Yeah. All right. Lie number five, "It won't happen to me." Whether it's divorce, disability, a job loss, or a health crisis, people assume and we all assume we are the exception, "That stuff will never happen to me." And, you know, the more affluent people tend to get, well, more often, people feel more bulletproof. And Brian, you and I have both seen some major wealth or dollars go out the door, not from bad investments, but simply from bad planning, and ignoring the fact that bad things do happen in the world, and we do need to plan for those.
Brian: Yeah. And I would say bad planning is actually no planning, right? If you if you if you stopped and thought at all and made any kind of a plan, then at the very least, you've reviewed something and gotten a general opinion on it. Bad planning is usually no planning at all. So, make sure that's not happening to you. We got two more to get through or we will have lied about our seven lies. So, let's move on to lie number six.
Talking about money is tacky, right? We can't talk about these things, right? It's taboo. This is very generational, and I'd also say, regional too. Very, very Midwestern thought that we all grew up believing that money is private and not to be discussed. You don't talk about it amongst family, amongst generations. That's for spouses to discuss only. Maybe sometimes that doesn't even happen. Definitely don't talk to your kids. Definitely don't talk to grandma and grandpa about it. You just put that nose to the grindstone and do your best.
Well, this leads to a lot of confusion. It leads to a lot of the situations that walk into our door, you know, with people who just weren't ever told what to do. I've had this conversation very, very frequently. The prior generation, I'd say, prior to the baby boomers, and maybe the early baby boom was never taught about what to do with wealth because there wasn't wealth. Those generations grew up with pension plans, right? "Work hard and your company will pay you forever even after you retire." And those were great lives. And those are good financial, you know, solid financial situations.
But at the same time, nobody said, "Here's what you do if you suddenly find yourself with a couple of million dollars in a 401(k)," because that's not what they could work for. Baby boom generation forward. Those who started working in the mid to late 70s. That's what they're looking at. We've got a solid pile of money we have to figure out how to deal with. It's not the same as having a pension. So, any advice you might have gotten, which probably wasn't much anyway, would have come from a different era, and is not really relevant. That's why so many people don't know how to deal with success. And we work ourselves into a grave because we had no concept what $2 or $3million could do for us.
Bob: Great. And then lie number seven, the "I'll figure it out on my own" lie. This is the life of the do it yourselfer. And look, there is nothing wrong with being smart, capable, financially literate. I tell folks all the time, Brian, the best client, in my opinion, is a fully educated client, you know, somebody that's really on top of things, because then, we can collaborate and make good decisions together. You know, what I'm talking about here is when it gets into taxes, business interests, legacy planning, estate planning and, you know, investment management, dovetailing with taxes, a lot of things start to collide in a hurry. And the cost of a mistake gets higher and higher, the higher your net worth gets. You don't need to know everything. You just need to work with people who do know a lot about it and have the tools to help you make good decisions.

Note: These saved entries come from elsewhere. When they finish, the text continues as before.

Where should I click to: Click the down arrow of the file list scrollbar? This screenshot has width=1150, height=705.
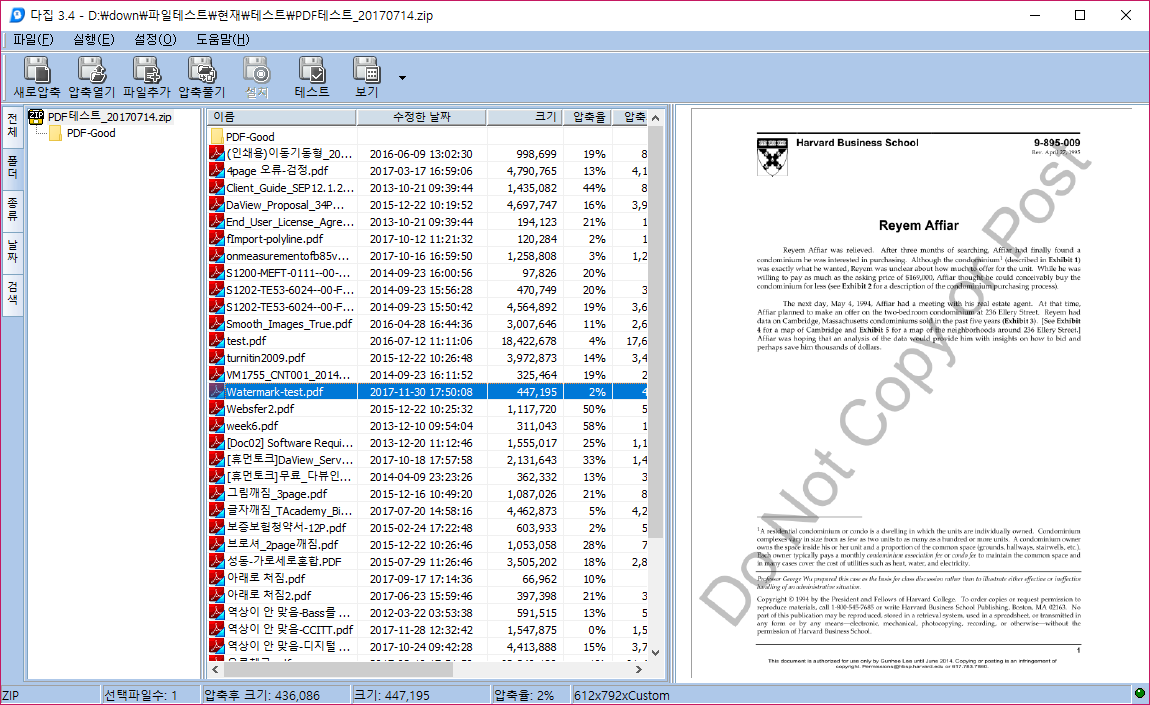point(656,653)
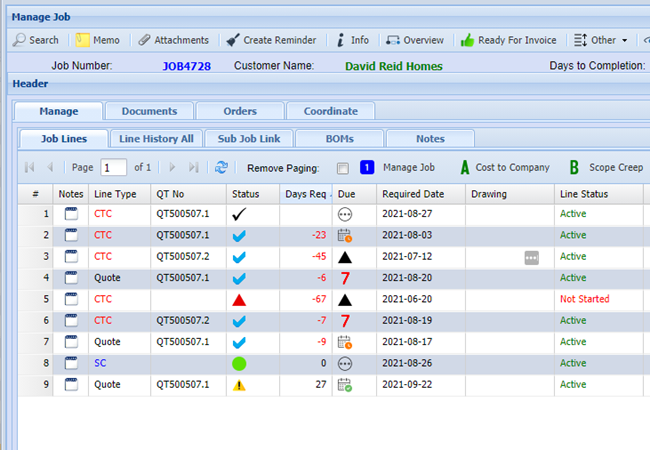Sort by the Line Status column header

584,194
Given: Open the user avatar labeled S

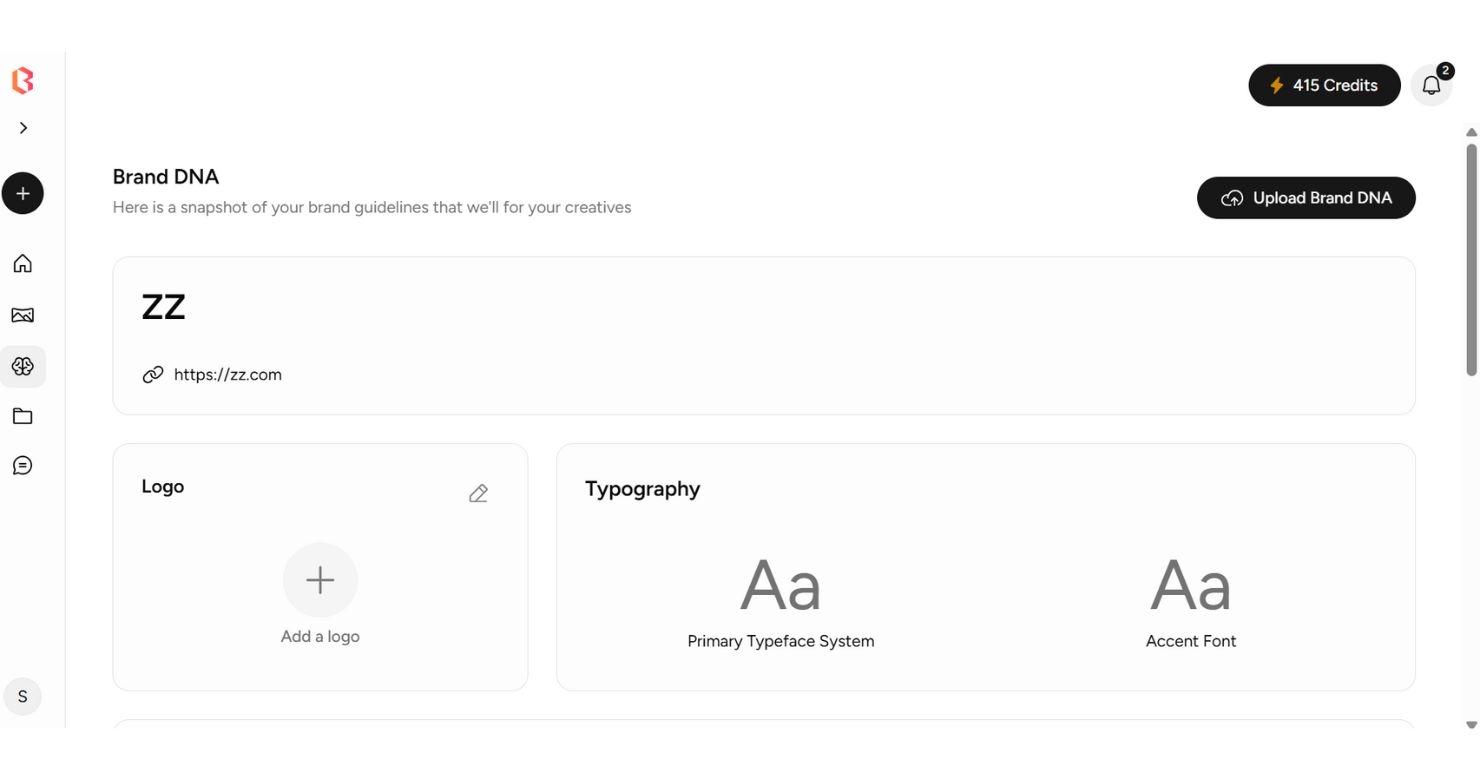Looking at the screenshot, I should click(23, 697).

And Brian, that's why you and I have jobs. I hate for this to sound self-promotional in any way. But, you know, when you get two or three heads in the room that are all working together with the right tools, you can usually come up with better decisions than any one of us trying to figure it all out on our own. Here's the all with advice, the biggest financial risk you face may not be the market at all. It might be the stories or narratives you're walking around telling yourself. Make sure you make a conscious decision to choose a better story for the rest of your life. Coming up next, we're going to walk through smart money moves you can make before, during, and after a divorce to protect your wealth and plan for your future. You're listening to "Simply Money", presented by Allworth Financial on 55KRC, THE Talk Station.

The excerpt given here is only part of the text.